Contre nature…

Les animaux sont relativement bien équipés pour affronter les rigueurs de l’hiver même en cas de températures extrêmes. Nous humains, nous voyons rapidement nos limites. Ainsi, ces derniers jours je me suis hasardé à changer de technique de chasse en passant de la « billebaude » (Pour les non initiés, traque du gibier au hasard) pour celle de l’affut. Cette nouvelle expérience, bien qu’assez concluante au niveau résultat, l’a été moins au niveau santé. Un immobilisme de statue, agrémenté d’un petit -4° au mercure🌡, une légère brise et patatrac !!! Bref ! dès que je serai rétabli, je reprends mes bonnes vieilles habitudes, en bougeant , c’est bien connu, il fait beaucoup moins froid.

Un perdreau figé par le froid

Ce perdreau, est le seul oiseau que j’ai pu surprendre, il y a quelques temps déjà avec ma technique de chasse préférée, l’approche. Que dire de ce pauvre bougre transit par le froid et pour lequel les gouttelettes d’eau sur son dos flirtaient avec la glace. Je vous rassure, malgré cette posture semi-congelée digne de chez « Picard »🥶❄ (mince ! la pub est interdite, désolé), quand il s’est décidé à partir, il est parti et très vite.🚀

Quand te reverrai- je ? 🎶🎼

Le rouge gorge, socialement coopératif

Il est des espèces pour lesquelles, le froid les rend plus abordables. Déjà peu farouche en temps normal, le rouge gorge, lorsqu’on est bien caché, inerte, n’hésite pas à se poser tout près de vous, un brin hautain, limite provocateur. C’est un oiseau superbe et certainement un des plus faciles pour se faire la main quand on débute la photo animalière.

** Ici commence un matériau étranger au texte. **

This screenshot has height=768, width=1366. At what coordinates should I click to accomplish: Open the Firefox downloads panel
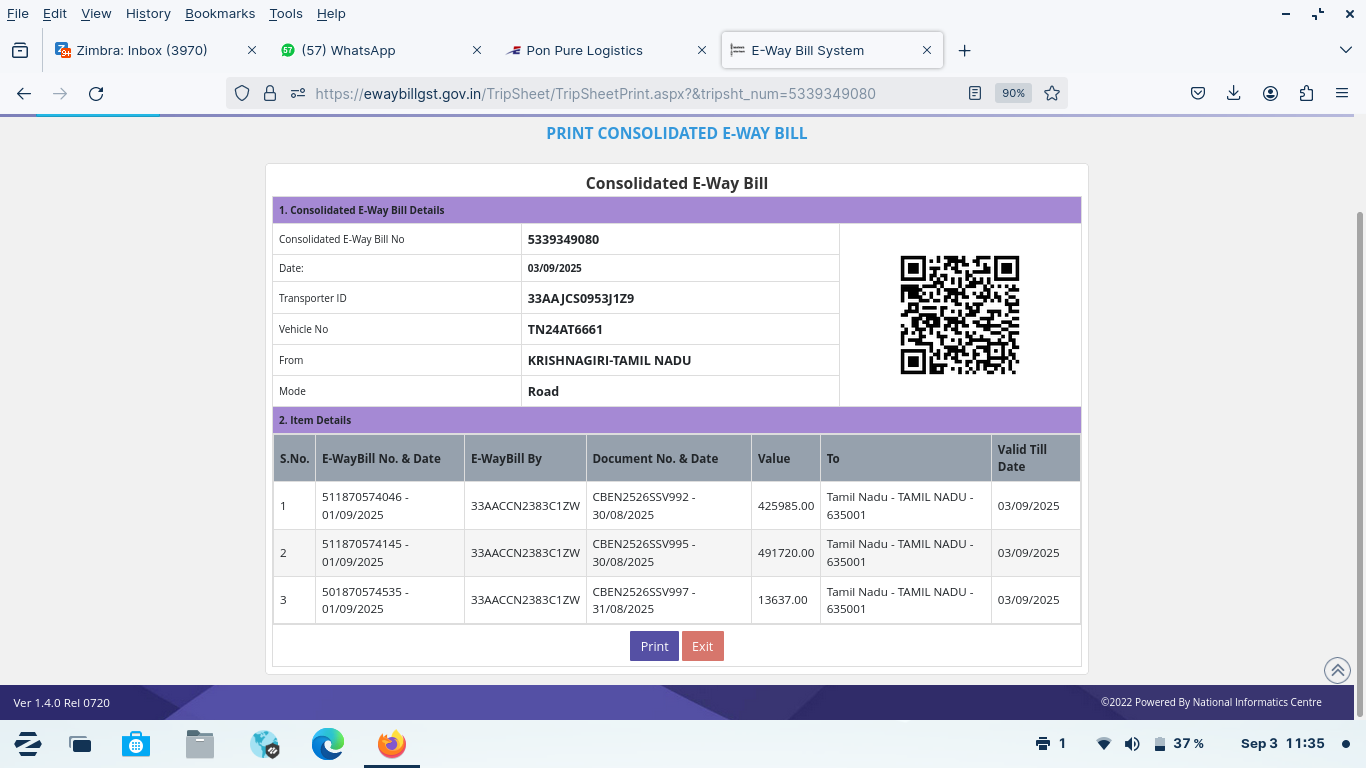tap(1233, 93)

Quel merveilleux perchoir que ce piquet au soleil pour ce rouge gorge, un brin provocateur.

La grande aigrette monte sur scène

Cette grande aigrette est une habituée de mon objectif mais, ce jour là, bien camouflé dans mon affut, j’ai réussit à faire une photo ou animal et ambiance étaient en parfaite osmose. Le halo de lumière sur l’animal contrastant avec le fond d’écran sombre, l’effet miroir de l’eau tel une scène de théâtre, tout était réuni. A vous de juger, d’apprécier ou non, moi j’adore. Moralité: Parfois, il vaut mieux laisser faire la nature que de passer des heures à bidouiller son appareil photo ou son PC pour faire du « commercial ». Là c’est du 100% bio, 100% naturel !

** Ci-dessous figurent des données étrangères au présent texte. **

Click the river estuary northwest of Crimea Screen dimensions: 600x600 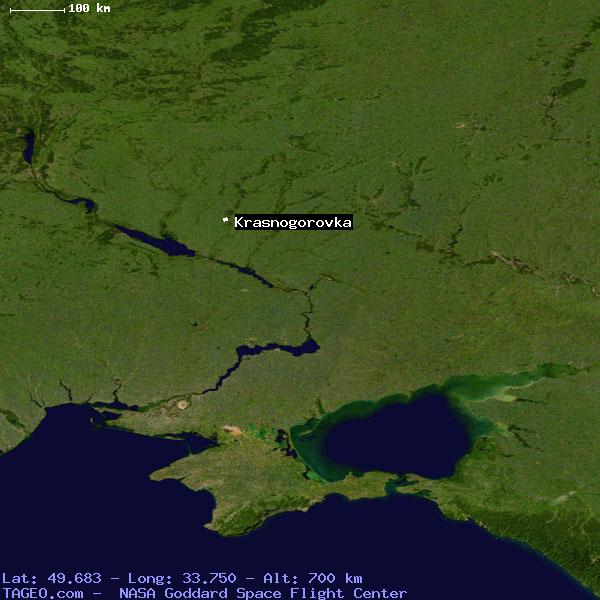[110, 408]
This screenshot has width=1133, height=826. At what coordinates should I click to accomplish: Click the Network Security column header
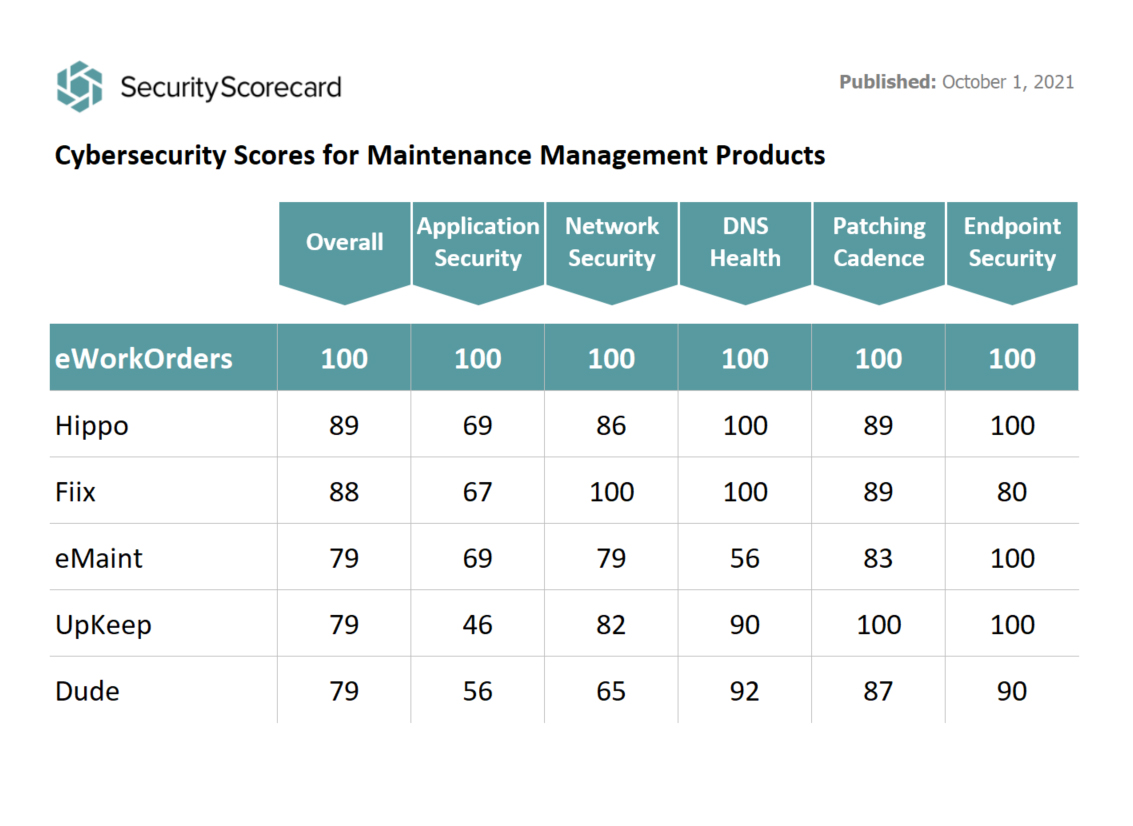click(x=611, y=242)
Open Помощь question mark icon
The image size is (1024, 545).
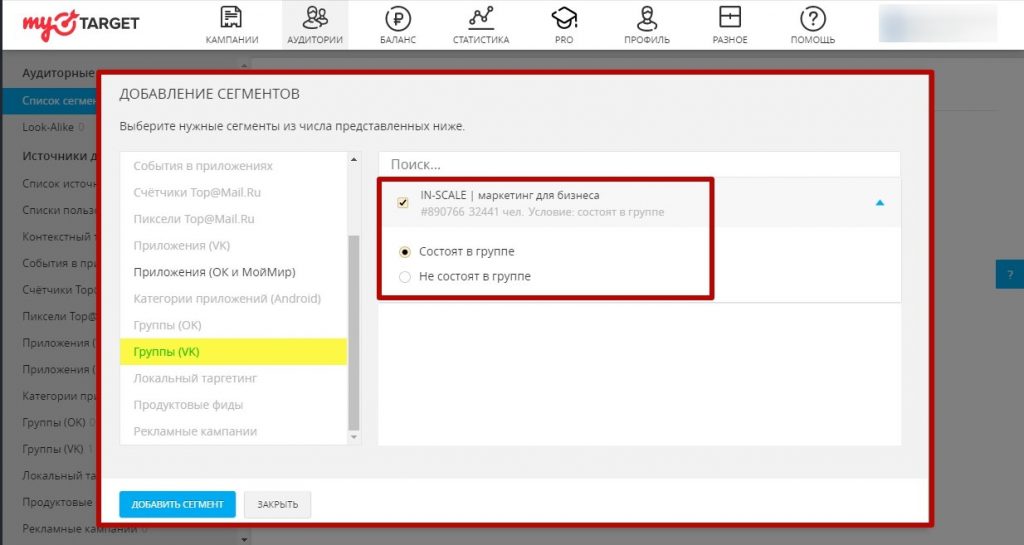[x=813, y=18]
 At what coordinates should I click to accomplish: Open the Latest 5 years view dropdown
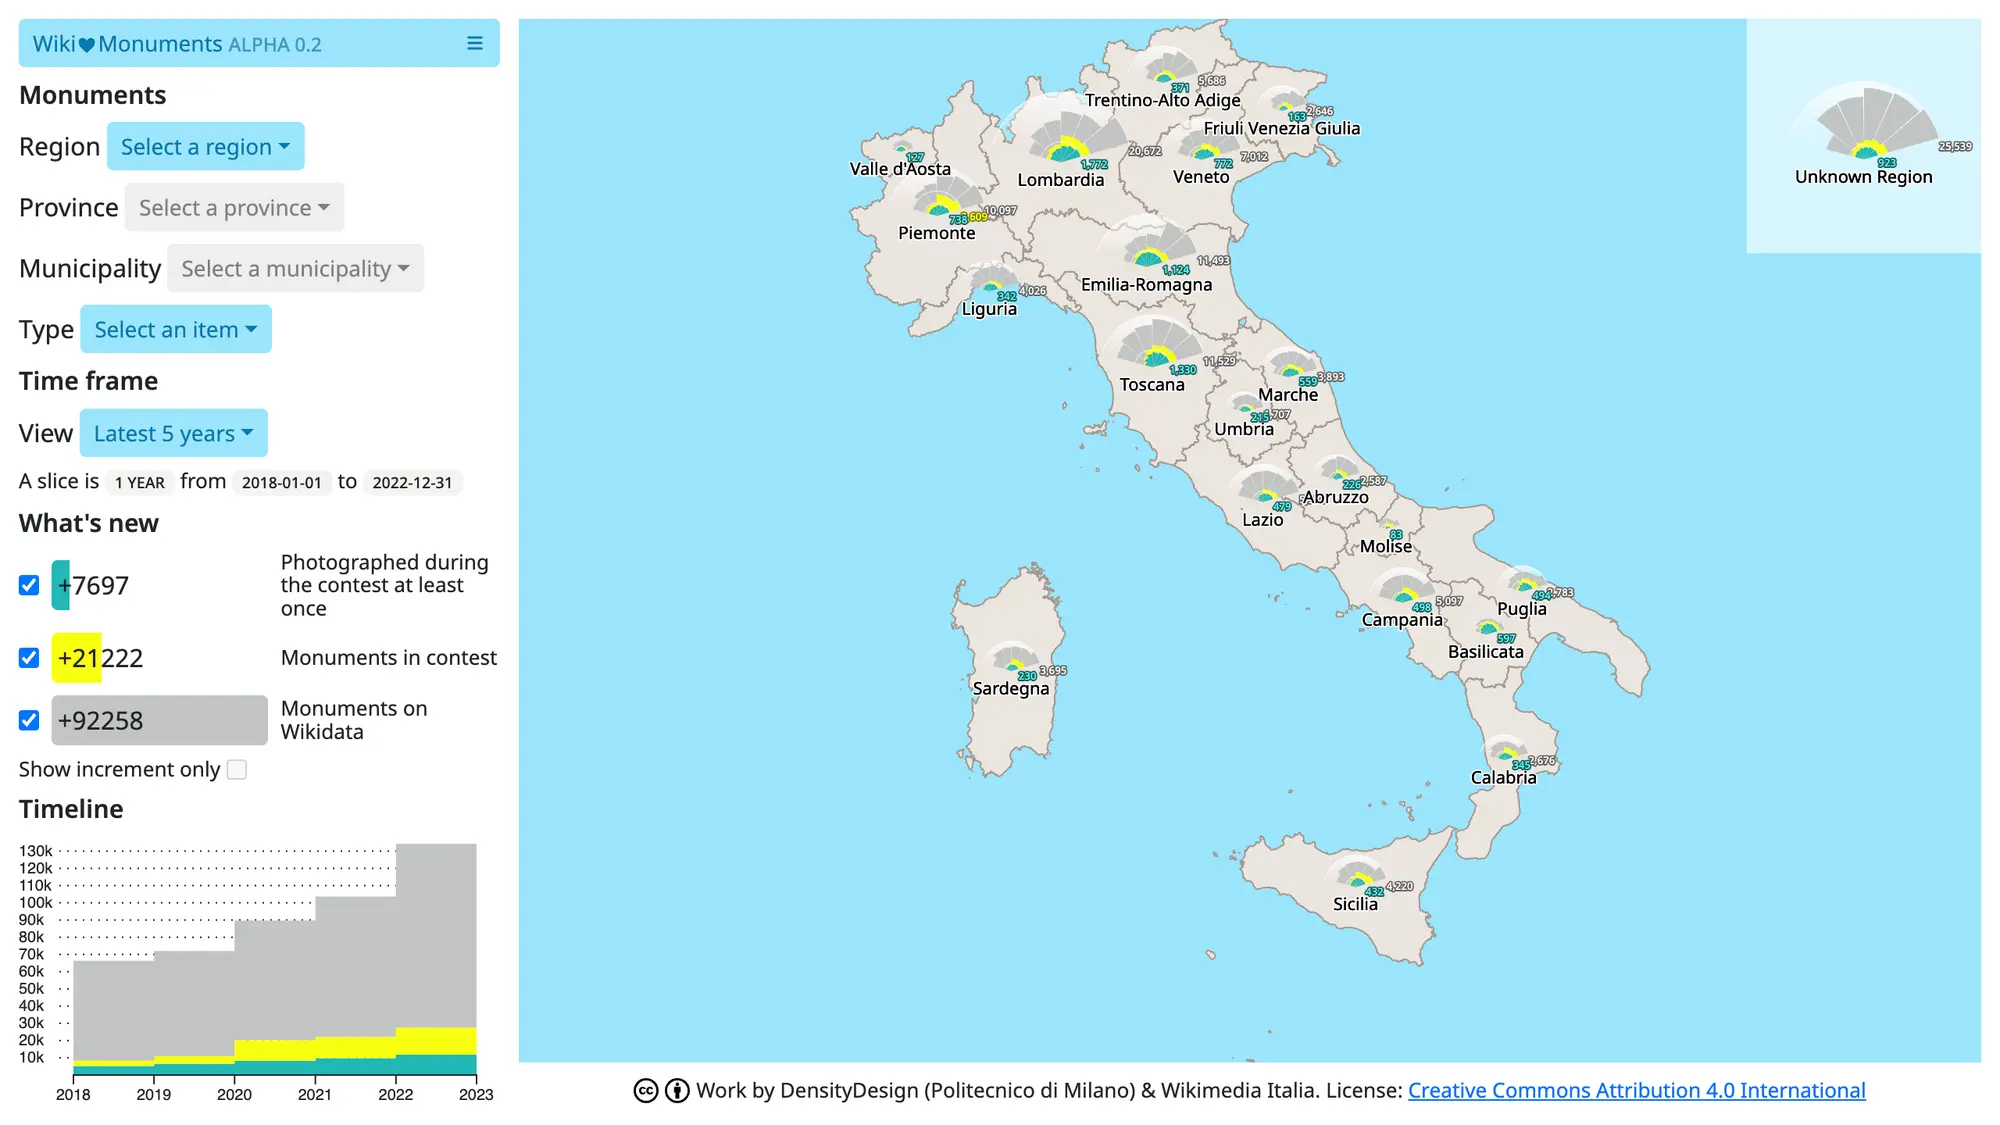click(x=173, y=433)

Pas du tout expressive par le geste mais quelle grâce, quelle beauté !

Le froid rime avec oiseau et en ce moment, les volatiles sont les seuls à bouger un peu. Je suis plutôt « en froid » avec les excès du thermomètre mais il faut reconnaitre que c’est souvent dans des conditions difficiles (pic de froid et de chaleur) que l’on a des chances de rencontrer de l’insolite. Véritablement passionné de cervidés, je me pose souvent la question sur leurs conditions d’existence en hiver; le mieux c’est d’aller voir peut-être ?

Je vous remercie de votre fidélité et vous dis à très bientôt pour un nouvel article.